Holt reaches for something like that. “The Loew’s State and Orpheum” and “Fancy Nighttime Women” are headed in the right direction, but they never really get there. That the piece ends on a note of love triumphant is uplifting; it also scuttles whatever effort at darkness and hard edges might have preceded it.

Despite these arguable choices (matters of mood, not honesty), the staging at the Back Alley is smart, energetic and performed by a cast that can sing, act and dance. Noteworthy in it--aside from the seductive Brown--are Talya Ferro as the Latina cafe owner who first takes on the education of Dove Linkhorn; Alex Daniels as a legless former circus strong man who becomes Dove’s nemesis, and Adrienne Barbeau as the introspective hooker who is the second woman to take an interest in Dove’s education--with unforeseen results.

Holt gets excellent help from his friend Patricia Birch, who directed and choreographed with Allan Miller. Birch’s strong work is evident everywhere on the small Back Alley stage, proving that lots of space is not essential to decent dancing (though the tapping of the tap numbers could be more distinct; is it the shoes or the surface?).

Bob Miller’s costumes are on target, as is Lawrence Oberman’s lighting.
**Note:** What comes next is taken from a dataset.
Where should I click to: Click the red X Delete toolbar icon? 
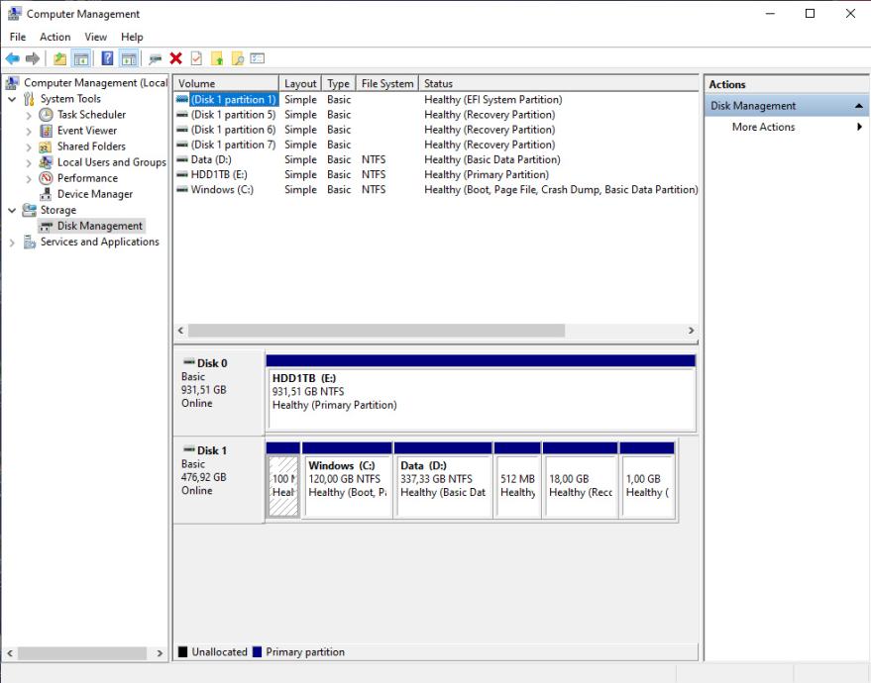[x=175, y=59]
It makes a contribution to the nervous mood of the piece that one wishes were equaled by more of the music. One might also wish for a three- or four-piece band instead of that solo piano. But wishes are wishes.

In the end, the future of this “Walk” depends on Holt’s willingness or ability to take his fidelity to Algren’s novel one step further and turn what is now mild and playful into something mordant and, as the title promises, wild.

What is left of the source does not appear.